Effector mechanisms in myasthenia gravis: End‐plate function after passive transfer of IgG, Fab, and F(ab′)2 hybrid molecules

Abstract

Using the quantitative ionophoresis technique and the mouse passive transfer model of myasthenia gravis, end-plate function was measured in mice transferred with myasthenic lgG, Fab, or F(ab')₂ hybrid molecules prepared by recombination of one acetylcholine receptor (AChR) specific Fab and one Fab directed against irrelevant antigen. The Hill coefficient (a measure for the cooperativity between AChR subunits) and the apparent dissociation constant K for the ACh-AChR interaction were essentially unaltered after passive transfer of lgG or lgG fragments.

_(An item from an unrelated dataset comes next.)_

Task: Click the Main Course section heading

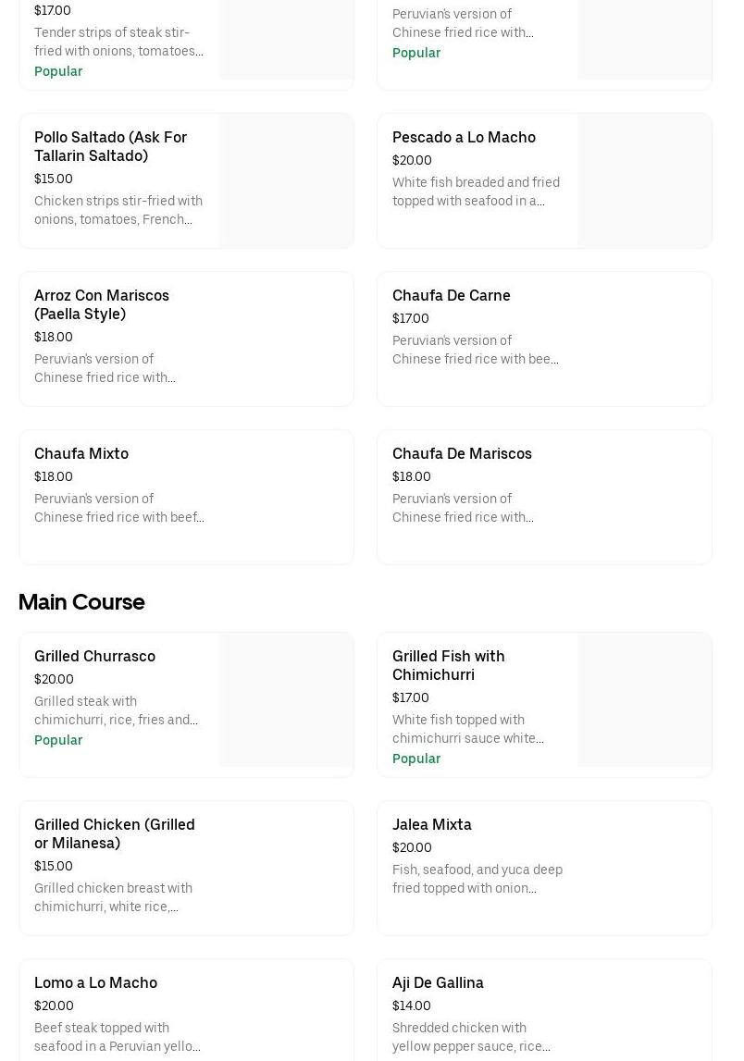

In contrast, myasthenic lgG and Fab, but not control lgG or Fab, markedly reduced the mean number of end-plate channels. A similar effect was observed after passive transfer of F(ab')₂ hybrid molecules. These results show that passive transfer of myasthenic lgG or lgG fragments leads to a quantitative reduction of ACh-controlled end-plate channels, whereas the function of the remaining receptors/channels remains unchanged. The results suggest further that crosslinking of AChR by divalent antibody may not be an absolute requirement for the reduction of AChR at the functional neuromuscular synapse.